Trump’s acquittal: American apartheid and the struggle to end it
The United States has more in common than you might think with the overtly racist polity of pre-1994 South Africa - both were founded as settler democracies
“This is not taking place in the Congo. It has nothing to do with Johannesburg or Cape Town. It is not Nyasaland or Nigeria. This is Florida. These are citizens of the United States…”
Edward R. Murrow saw it, many, many years before I did, in Harvest of Shame, his blistering 1960 CBS documentary aired on Thanksgiving Day to draw attention to the oppression and exploitation of the Black and brown farmworkers who harvested America’s food.

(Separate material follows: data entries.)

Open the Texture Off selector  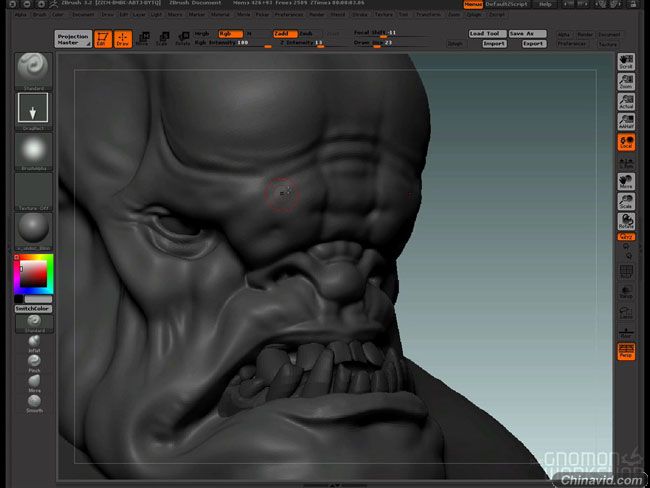tap(34, 191)
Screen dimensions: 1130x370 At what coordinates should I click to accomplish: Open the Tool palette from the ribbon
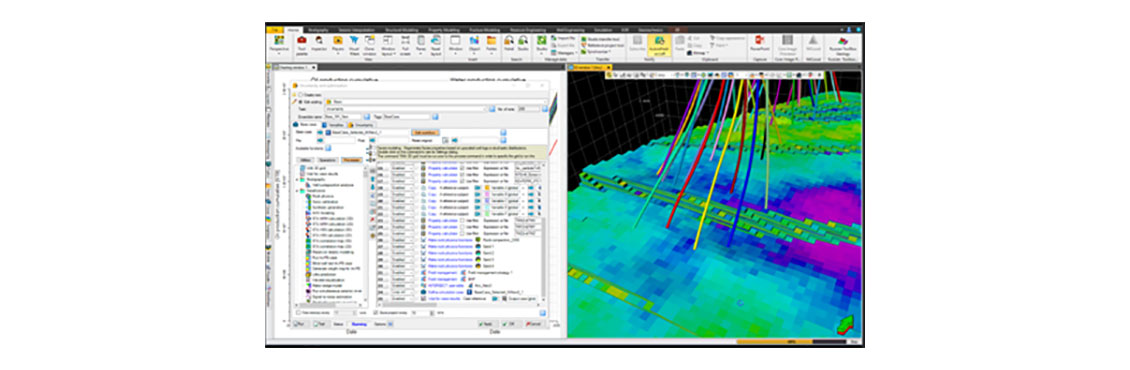(302, 46)
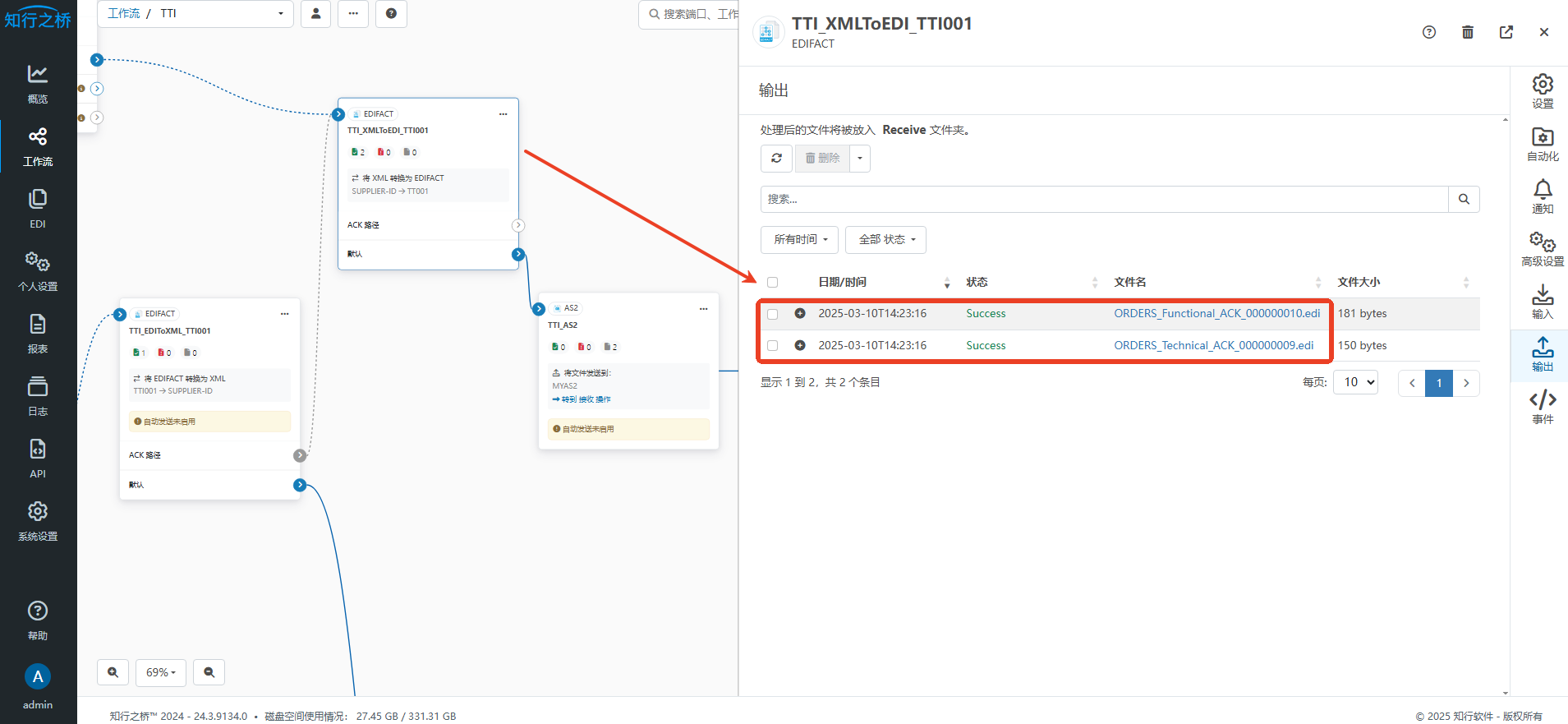The width and height of the screenshot is (1568, 724).
Task: Open 日志 logs in the sidebar
Action: tap(38, 396)
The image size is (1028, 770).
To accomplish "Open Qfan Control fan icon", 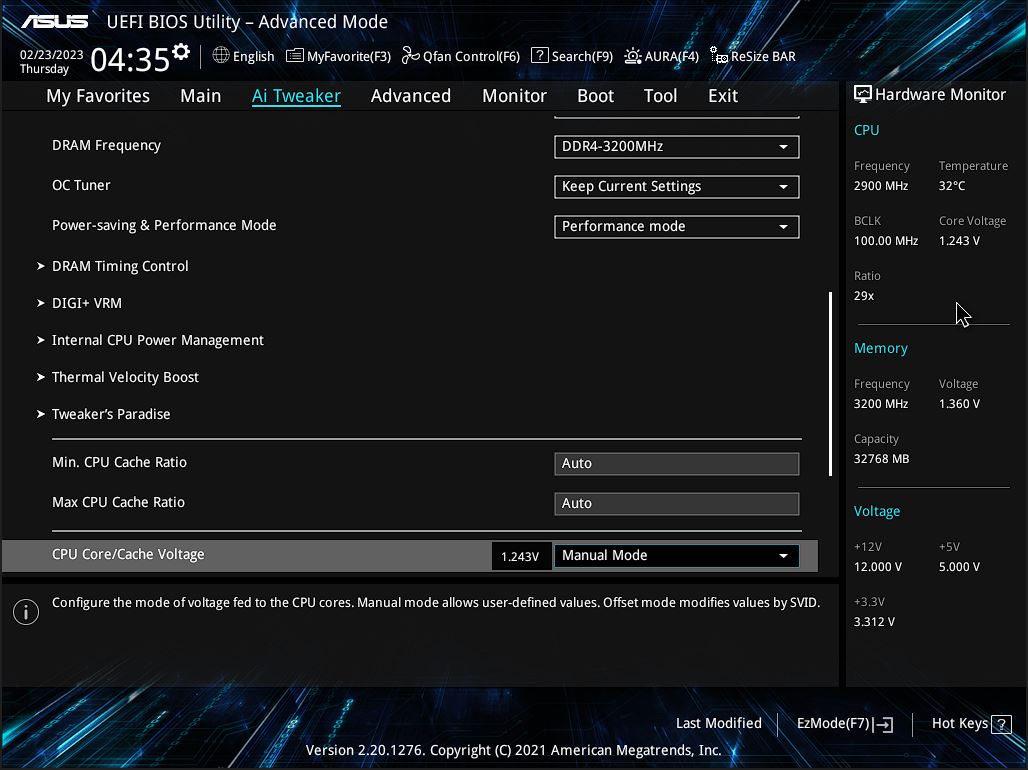I will click(410, 56).
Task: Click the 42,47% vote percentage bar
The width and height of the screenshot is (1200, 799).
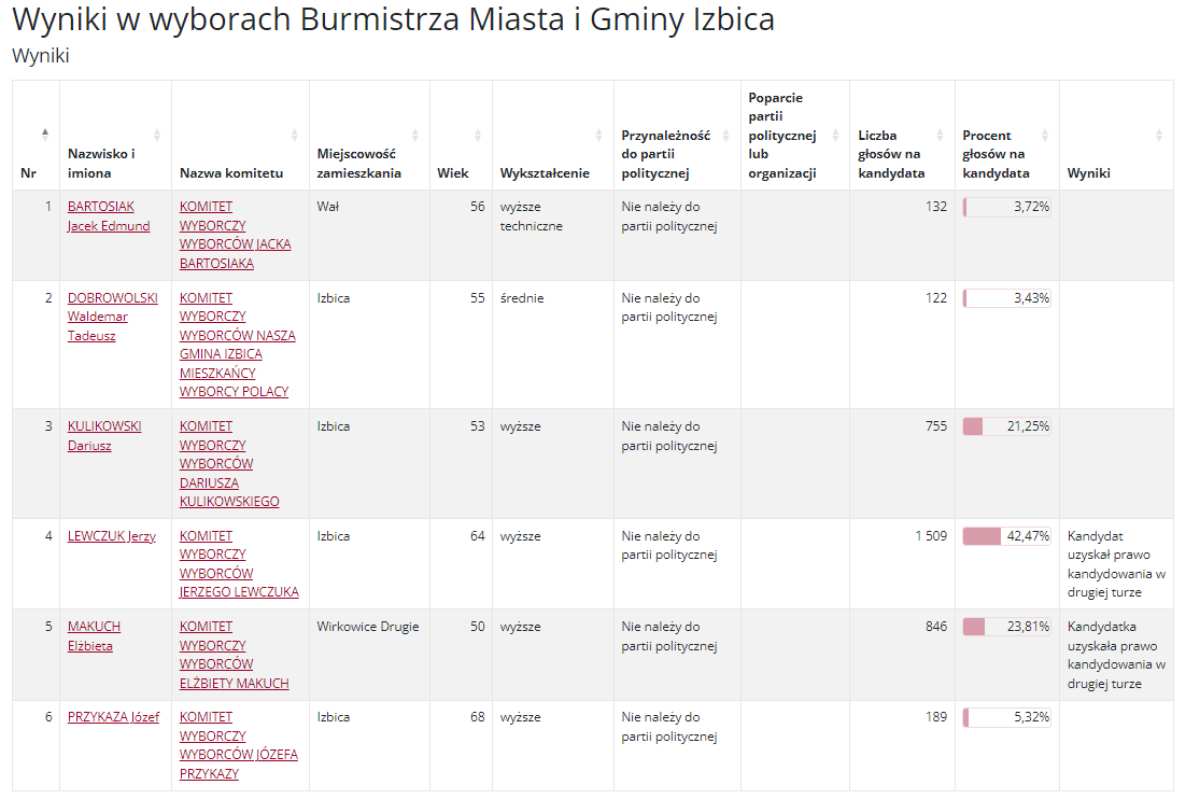Action: pos(1005,536)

It was not an idle comparison; Murrow had reported from South Africa in the brutal early years of apartheid, in a two-part documentary series in 1954. And he had covered the civil rights struggles of the United States in the 1950s. He could see how easily the images of desperately poor Black farm workers lining up for day labor in rural Florida he used in the opening scenes of “Harvest” could be mistaken for their peers still suffering in squalor under the colonial yoke in Africa. That, really, was his point.
The connection he was drawing to the circumstances of Black life in the American South in 1960 and under the white-supremacist apartheid regime in South Africa is more relevant, today, than ever — it may even hold the key to understanding the political dynamic underway in 2021 in Washington DC and across the United States of what we should think of as Apartheid America. Not simply as a rhetorical cudgel in the facile way that “fascism” is often tossed around these days, but as a conceptual road map for thinking about democracy and power in the USA.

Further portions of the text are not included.